**Provided information:**
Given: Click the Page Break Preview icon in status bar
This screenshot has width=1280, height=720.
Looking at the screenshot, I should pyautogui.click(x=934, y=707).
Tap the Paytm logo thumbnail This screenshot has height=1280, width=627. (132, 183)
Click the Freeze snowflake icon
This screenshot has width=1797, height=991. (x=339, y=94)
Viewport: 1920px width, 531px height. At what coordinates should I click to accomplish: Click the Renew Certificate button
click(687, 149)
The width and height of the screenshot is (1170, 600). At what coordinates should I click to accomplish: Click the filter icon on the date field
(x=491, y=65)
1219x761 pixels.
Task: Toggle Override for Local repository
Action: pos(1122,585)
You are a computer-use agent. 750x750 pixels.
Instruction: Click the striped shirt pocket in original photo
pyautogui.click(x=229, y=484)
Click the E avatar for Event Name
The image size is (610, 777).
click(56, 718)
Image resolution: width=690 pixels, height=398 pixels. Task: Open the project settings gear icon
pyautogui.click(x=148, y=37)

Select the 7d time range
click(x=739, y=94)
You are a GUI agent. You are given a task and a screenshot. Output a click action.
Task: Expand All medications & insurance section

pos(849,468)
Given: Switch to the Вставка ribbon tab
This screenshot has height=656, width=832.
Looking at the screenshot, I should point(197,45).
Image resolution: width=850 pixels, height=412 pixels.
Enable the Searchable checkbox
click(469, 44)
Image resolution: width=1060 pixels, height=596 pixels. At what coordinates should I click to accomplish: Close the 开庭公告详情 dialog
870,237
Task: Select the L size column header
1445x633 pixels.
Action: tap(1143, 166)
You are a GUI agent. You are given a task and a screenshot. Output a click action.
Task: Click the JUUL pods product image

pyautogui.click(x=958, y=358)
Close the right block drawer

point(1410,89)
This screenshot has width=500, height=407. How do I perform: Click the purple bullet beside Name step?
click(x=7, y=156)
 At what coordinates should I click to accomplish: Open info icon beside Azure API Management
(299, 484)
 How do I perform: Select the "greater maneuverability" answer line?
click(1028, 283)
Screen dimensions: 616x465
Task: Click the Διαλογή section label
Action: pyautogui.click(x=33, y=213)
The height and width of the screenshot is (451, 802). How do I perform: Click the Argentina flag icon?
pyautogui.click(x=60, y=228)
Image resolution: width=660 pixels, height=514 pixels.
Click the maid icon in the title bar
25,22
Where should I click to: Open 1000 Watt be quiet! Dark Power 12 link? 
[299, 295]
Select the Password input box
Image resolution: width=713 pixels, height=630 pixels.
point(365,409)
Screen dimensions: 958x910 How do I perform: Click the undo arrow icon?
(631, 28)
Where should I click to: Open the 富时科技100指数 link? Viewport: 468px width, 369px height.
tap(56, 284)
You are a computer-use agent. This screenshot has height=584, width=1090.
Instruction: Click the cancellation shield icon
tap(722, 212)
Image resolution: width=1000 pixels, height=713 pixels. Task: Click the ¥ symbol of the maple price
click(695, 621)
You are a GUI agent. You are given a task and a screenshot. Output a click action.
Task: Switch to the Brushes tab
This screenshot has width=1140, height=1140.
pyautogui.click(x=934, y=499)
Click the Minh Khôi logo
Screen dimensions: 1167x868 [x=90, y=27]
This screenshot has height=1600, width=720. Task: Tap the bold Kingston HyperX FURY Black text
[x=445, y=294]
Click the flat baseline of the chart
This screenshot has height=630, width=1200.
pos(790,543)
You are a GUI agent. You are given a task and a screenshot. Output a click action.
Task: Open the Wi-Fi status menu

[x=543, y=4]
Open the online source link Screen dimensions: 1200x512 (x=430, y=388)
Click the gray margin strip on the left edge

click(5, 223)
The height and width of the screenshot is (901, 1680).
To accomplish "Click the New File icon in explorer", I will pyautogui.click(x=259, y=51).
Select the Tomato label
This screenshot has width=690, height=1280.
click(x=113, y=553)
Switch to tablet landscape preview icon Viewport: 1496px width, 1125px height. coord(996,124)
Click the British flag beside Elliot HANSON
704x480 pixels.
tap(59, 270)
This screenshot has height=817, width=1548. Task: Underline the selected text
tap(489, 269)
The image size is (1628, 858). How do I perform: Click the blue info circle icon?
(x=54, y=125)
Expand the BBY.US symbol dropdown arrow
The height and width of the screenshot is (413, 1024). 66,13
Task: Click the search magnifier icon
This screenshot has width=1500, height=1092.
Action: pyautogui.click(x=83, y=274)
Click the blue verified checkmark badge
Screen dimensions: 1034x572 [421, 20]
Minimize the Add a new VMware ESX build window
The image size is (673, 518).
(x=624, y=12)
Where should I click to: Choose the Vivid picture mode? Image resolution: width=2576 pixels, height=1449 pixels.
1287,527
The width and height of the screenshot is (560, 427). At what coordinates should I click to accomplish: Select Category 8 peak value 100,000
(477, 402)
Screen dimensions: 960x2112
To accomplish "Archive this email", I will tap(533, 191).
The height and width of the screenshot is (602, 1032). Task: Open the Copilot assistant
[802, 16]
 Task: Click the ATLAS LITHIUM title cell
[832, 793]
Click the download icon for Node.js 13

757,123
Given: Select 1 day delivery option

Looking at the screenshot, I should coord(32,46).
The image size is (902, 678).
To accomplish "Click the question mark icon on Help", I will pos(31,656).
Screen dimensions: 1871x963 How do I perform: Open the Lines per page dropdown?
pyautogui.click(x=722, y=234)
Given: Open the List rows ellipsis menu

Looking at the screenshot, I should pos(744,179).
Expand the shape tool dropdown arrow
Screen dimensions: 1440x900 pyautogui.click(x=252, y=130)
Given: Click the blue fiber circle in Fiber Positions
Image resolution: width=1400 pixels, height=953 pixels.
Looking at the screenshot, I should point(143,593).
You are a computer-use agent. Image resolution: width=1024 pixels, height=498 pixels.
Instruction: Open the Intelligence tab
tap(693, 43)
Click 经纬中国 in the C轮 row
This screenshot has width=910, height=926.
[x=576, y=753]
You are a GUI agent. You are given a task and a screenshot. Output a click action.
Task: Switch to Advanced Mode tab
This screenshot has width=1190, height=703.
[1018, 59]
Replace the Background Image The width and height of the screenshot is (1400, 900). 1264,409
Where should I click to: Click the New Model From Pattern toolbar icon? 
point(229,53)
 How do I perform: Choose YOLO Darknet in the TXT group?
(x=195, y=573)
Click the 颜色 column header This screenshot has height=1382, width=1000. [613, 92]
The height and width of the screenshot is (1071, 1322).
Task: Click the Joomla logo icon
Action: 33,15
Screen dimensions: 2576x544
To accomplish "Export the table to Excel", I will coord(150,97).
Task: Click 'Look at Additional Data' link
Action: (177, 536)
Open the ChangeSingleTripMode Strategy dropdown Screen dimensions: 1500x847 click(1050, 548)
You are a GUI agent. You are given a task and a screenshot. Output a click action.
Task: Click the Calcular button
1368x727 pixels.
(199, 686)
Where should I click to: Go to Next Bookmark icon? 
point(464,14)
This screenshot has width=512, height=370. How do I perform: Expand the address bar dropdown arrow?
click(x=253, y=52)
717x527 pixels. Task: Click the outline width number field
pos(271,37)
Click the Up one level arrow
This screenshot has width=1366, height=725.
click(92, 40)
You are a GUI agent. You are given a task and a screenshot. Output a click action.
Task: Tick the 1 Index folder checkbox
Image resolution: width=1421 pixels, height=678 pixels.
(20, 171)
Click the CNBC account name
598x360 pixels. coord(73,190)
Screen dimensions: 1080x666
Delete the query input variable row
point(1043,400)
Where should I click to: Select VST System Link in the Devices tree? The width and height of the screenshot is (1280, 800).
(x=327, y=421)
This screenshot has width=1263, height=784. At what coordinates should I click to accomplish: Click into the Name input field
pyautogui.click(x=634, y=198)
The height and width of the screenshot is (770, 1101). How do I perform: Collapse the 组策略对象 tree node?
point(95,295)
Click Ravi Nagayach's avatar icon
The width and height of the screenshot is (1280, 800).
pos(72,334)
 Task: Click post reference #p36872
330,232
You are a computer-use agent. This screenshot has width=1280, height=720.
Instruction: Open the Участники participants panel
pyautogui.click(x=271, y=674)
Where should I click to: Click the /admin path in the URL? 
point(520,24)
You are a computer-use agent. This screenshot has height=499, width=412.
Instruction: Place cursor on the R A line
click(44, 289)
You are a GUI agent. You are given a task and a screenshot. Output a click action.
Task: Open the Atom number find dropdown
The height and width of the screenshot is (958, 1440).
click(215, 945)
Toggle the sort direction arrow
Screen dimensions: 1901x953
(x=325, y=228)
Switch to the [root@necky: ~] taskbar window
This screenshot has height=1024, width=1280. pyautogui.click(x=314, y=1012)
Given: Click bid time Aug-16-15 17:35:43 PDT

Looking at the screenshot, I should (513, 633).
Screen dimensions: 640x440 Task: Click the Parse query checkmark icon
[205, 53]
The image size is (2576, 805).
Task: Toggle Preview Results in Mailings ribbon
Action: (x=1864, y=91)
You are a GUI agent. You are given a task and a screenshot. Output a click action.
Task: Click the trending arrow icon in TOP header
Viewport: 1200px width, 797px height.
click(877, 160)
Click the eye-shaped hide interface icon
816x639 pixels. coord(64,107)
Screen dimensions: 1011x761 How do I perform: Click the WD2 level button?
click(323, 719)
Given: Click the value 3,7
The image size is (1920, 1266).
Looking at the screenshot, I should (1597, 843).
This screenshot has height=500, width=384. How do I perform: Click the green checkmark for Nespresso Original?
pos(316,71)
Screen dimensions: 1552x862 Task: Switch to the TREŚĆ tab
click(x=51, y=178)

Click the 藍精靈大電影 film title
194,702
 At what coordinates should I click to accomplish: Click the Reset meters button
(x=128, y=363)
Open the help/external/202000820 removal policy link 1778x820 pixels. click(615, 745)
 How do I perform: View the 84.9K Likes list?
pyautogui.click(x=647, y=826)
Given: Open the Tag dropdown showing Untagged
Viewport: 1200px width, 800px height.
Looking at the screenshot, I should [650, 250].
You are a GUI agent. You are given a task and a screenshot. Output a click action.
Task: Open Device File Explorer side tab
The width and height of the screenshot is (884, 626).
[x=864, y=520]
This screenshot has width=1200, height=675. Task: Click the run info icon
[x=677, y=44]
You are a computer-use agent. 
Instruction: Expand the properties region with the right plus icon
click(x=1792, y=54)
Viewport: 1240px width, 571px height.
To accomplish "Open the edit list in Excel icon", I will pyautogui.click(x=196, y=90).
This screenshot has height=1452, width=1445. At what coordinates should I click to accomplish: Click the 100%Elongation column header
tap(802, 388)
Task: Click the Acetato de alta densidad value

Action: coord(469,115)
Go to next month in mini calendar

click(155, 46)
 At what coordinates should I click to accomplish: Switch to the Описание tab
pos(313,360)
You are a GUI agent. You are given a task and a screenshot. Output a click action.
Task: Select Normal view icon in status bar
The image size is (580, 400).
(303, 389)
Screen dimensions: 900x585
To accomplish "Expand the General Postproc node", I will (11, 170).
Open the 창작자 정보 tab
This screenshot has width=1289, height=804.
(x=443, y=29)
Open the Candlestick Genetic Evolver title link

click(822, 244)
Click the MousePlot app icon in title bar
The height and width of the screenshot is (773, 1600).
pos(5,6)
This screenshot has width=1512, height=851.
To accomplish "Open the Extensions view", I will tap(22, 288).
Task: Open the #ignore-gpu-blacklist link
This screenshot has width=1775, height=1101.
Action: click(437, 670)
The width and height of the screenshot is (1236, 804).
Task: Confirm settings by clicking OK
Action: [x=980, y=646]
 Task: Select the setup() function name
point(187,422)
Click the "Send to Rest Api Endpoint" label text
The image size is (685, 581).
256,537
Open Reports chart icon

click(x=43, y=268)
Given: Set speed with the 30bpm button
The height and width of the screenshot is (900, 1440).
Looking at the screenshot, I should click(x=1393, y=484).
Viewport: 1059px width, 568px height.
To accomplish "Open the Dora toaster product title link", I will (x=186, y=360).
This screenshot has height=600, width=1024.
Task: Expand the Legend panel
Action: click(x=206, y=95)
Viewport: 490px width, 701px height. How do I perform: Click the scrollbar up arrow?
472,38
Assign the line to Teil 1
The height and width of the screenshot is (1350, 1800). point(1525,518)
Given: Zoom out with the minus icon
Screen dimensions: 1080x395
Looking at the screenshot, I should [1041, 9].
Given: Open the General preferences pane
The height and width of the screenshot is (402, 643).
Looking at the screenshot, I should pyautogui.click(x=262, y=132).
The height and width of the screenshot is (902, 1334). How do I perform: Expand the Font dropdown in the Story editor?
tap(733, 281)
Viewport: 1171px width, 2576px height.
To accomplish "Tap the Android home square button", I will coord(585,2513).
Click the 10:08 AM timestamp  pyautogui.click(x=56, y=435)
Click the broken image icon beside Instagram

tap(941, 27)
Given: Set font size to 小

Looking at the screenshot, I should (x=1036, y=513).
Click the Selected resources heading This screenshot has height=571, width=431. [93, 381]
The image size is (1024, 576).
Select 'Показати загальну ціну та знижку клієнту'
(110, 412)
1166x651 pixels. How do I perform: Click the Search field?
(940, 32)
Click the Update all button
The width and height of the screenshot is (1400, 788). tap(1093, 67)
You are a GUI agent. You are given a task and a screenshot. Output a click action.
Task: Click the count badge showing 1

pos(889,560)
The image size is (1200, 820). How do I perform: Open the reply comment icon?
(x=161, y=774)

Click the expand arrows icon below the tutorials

**Exercise requirements:** Take the lines above from the one containing "Screen dimensions: 1552x862" to the one containing "Open the help/external/202000820" and retype them exactly, both ends included, with nothing added.

**Your response:**
Screen dimensions: 1552x862 Task: Switch to the TREŚĆ tab
click(x=51, y=178)

Click the 藍精靈大電影 film title
194,702
 At what coordinates should I click to accomplish: Click the Reset meters button
(x=128, y=363)
Open the help/external/202000820 removal policy link 1778x820 pixels. click(615, 745)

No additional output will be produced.